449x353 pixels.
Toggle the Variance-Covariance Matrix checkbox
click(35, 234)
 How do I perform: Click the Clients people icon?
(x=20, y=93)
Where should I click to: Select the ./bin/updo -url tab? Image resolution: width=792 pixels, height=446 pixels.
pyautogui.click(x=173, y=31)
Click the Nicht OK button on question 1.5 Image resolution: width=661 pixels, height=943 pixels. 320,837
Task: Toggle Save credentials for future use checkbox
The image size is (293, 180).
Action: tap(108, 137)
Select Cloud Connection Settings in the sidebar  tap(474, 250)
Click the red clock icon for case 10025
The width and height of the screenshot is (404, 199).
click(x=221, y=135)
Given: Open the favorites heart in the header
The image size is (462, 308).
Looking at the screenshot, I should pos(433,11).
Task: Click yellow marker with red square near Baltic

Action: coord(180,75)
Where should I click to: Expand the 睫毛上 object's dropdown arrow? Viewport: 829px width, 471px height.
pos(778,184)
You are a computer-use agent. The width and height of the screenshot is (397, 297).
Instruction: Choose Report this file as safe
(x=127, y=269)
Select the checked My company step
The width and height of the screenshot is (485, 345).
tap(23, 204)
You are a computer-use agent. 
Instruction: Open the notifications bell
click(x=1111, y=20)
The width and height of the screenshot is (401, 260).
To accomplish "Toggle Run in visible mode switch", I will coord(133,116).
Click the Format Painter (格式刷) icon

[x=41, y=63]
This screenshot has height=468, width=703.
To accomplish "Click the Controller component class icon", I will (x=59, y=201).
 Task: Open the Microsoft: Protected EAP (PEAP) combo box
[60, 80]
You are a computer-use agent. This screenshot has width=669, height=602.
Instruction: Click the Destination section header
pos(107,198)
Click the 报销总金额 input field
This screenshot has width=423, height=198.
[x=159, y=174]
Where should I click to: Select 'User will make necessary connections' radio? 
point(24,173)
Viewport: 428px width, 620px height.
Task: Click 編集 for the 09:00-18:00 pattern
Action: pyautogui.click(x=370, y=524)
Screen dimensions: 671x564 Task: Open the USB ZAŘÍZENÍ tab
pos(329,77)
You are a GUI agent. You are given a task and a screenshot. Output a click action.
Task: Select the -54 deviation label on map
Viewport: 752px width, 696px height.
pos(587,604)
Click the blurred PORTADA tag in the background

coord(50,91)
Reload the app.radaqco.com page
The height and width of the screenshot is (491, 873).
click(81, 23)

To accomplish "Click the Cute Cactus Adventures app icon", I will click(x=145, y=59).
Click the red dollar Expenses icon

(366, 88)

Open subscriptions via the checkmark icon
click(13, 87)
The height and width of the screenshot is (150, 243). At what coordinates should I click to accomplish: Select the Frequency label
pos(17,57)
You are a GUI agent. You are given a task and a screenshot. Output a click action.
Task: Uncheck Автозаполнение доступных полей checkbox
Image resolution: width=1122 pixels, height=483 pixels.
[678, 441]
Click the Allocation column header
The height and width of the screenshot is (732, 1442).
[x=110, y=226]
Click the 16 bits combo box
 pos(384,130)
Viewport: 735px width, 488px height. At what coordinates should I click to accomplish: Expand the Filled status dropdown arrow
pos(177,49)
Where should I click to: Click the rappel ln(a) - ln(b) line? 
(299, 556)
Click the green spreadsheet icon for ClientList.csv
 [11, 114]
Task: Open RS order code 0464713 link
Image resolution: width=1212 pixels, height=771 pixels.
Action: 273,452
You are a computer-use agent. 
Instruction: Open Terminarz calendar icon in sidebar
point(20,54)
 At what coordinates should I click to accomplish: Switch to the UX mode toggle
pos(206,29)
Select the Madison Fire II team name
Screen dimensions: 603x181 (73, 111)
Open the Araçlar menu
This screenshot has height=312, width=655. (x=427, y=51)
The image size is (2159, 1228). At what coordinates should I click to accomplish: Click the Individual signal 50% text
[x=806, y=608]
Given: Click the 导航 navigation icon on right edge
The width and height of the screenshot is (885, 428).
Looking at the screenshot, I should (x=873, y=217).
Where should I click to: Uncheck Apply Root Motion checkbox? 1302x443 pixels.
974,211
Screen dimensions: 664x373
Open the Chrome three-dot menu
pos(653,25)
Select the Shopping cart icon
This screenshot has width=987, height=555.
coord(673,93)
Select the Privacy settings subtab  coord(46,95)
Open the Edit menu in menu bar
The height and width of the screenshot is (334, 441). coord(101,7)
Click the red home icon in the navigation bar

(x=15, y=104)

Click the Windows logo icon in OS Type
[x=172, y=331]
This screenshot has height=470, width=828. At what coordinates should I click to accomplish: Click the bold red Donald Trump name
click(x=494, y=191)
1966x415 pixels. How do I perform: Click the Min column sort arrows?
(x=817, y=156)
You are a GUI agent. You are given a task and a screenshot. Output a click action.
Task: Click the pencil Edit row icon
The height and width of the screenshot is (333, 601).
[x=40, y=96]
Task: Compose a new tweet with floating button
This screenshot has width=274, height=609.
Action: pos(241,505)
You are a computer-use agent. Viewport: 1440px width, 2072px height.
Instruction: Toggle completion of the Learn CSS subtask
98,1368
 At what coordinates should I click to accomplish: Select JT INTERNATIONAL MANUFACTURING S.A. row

┄┄┄┄┄┄┄┄┄┄

■ **Problem statement**:
Retype all of the records above verbatim, without altering any line.

■ **The solution**:
449x353 pixels.
Toggle the Variance-Covariance Matrix checkbox
click(35, 234)
 How do I perform: Click the Clients people icon?
(x=20, y=93)
Where should I click to: Select the ./bin/updo -url tab? Image resolution: width=792 pixels, height=446 pixels.
pyautogui.click(x=173, y=31)
Click the Nicht OK button on question 1.5 Image resolution: width=661 pixels, height=943 pixels. 320,837
Task: Toggle Save credentials for future use checkbox
The image size is (293, 180).
Action: tap(108, 137)
Select Cloud Connection Settings in the sidebar  tap(474, 250)
Click the red clock icon for case 10025
The width and height of the screenshot is (404, 199).
click(x=221, y=135)
Given: Open the favorites heart in the header
The image size is (462, 308).
Looking at the screenshot, I should pos(433,11).
Task: Click yellow marker with red square near Baltic

Action: coord(180,75)
Where should I click to: Expand the 睫毛上 object's dropdown arrow? Viewport: 829px width, 471px height.
pos(778,184)
You are a computer-use agent. The width and height of the screenshot is (397, 297).
Instruction: Choose Report this file as safe
(x=127, y=269)
Select the checked My company step
The width and height of the screenshot is (485, 345).
tap(23, 204)
You are a computer-use agent. 
Instruction: Open the notifications bell
click(x=1111, y=20)
The width and height of the screenshot is (401, 260).
To accomplish "Toggle Run in visible mode switch", I will coord(133,116).
Click the Format Painter (格式刷) icon

[x=41, y=63]
This screenshot has height=468, width=703.
To accomplish "Click the Controller component class icon", I will (x=59, y=201).
 Task: Open the Microsoft: Protected EAP (PEAP) combo box
[60, 80]
You are a computer-use agent. This screenshot has width=669, height=602.
Instruction: Click the Destination section header
pos(107,198)
Click the 报销总金额 input field
This screenshot has width=423, height=198.
[x=159, y=174]
Where should I click to: Select 'User will make necessary connections' radio? 
point(24,173)
Viewport: 428px width, 620px height.
Task: Click 編集 for the 09:00-18:00 pattern
Action: pyautogui.click(x=370, y=524)
Screen dimensions: 671x564 Task: Open the USB ZAŘÍZENÍ tab
pos(329,77)
You are a GUI agent. You are given a task and a screenshot. Output a click action.
Task: Select the -54 deviation label on map
Viewport: 752px width, 696px height.
pos(587,604)
Click the blurred PORTADA tag in the background

coord(50,91)
Reload the app.radaqco.com page
The height and width of the screenshot is (491, 873).
click(81, 23)

To accomplish "Click the Cute Cactus Adventures app icon", I will click(x=145, y=59).
Click the red dollar Expenses icon

(366, 88)

Open subscriptions via the checkmark icon
click(13, 87)
The height and width of the screenshot is (150, 243). At what coordinates should I click to accomplish: Select the Frequency label
pos(17,57)
You are a GUI agent. You are given a task and a screenshot. Output a click action.
Task: Uncheck Автозаполнение доступных полей checkbox
Image resolution: width=1122 pixels, height=483 pixels.
[678, 441]
Click the Allocation column header
The height and width of the screenshot is (732, 1442).
[x=110, y=226]
Click the 16 bits combo box
 pos(384,130)
Viewport: 735px width, 488px height. At what coordinates should I click to accomplish: Expand the Filled status dropdown arrow
pos(177,49)
Where should I click to: Click the rappel ln(a) - ln(b) line? 
(299, 556)
Click the green spreadsheet icon for ClientList.csv
 [11, 114]
Task: Open RS order code 0464713 link
Image resolution: width=1212 pixels, height=771 pixels.
Action: 273,452
You are a computer-use agent. 
Instruction: Open Terminarz calendar icon in sidebar
point(20,54)
 At what coordinates should I click to accomplish: Switch to the UX mode toggle
pos(206,29)
Select the Madison Fire II team name
Screen dimensions: 603x181 (73, 111)
Open the Araçlar menu
This screenshot has height=312, width=655. (x=427, y=51)
The image size is (2159, 1228). At what coordinates should I click to accomplish: Click the Individual signal 50% text
[x=806, y=608]
Given: Click the 导航 navigation icon on right edge
The width and height of the screenshot is (885, 428).
Looking at the screenshot, I should (x=873, y=217).
Where should I click to: Uncheck Apply Root Motion checkbox? 1302x443 pixels.
974,211
Screen dimensions: 664x373
Open the Chrome three-dot menu
pos(653,25)
Select the Shopping cart icon
This screenshot has width=987, height=555.
coord(673,93)
Select the Privacy settings subtab  coord(46,95)
Open the Edit menu in menu bar
The height and width of the screenshot is (334, 441). coord(101,7)
Click the red home icon in the navigation bar

(x=15, y=104)

Click the Windows logo icon in OS Type
[x=172, y=331]
This screenshot has height=470, width=828. At what coordinates should I click to accomplish: Click the bold red Donald Trump name
click(x=494, y=191)
1966x415 pixels. How do I perform: Click the Min column sort arrows?
(x=817, y=156)
You are a GUI agent. You are given a task and a screenshot. Output a click action.
Task: Click the pencil Edit row icon
The height and width of the screenshot is (333, 601).
[x=40, y=96]
Task: Compose a new tweet with floating button
This screenshot has width=274, height=609.
Action: pos(241,505)
You are a computer-use agent. Viewport: 1440px width, 2072px height.
Instruction: Toggle completion of the Learn CSS subtask
98,1368
 At what coordinates should I click to accomplish: Select JT INTERNATIONAL MANUFACTURING S.A. row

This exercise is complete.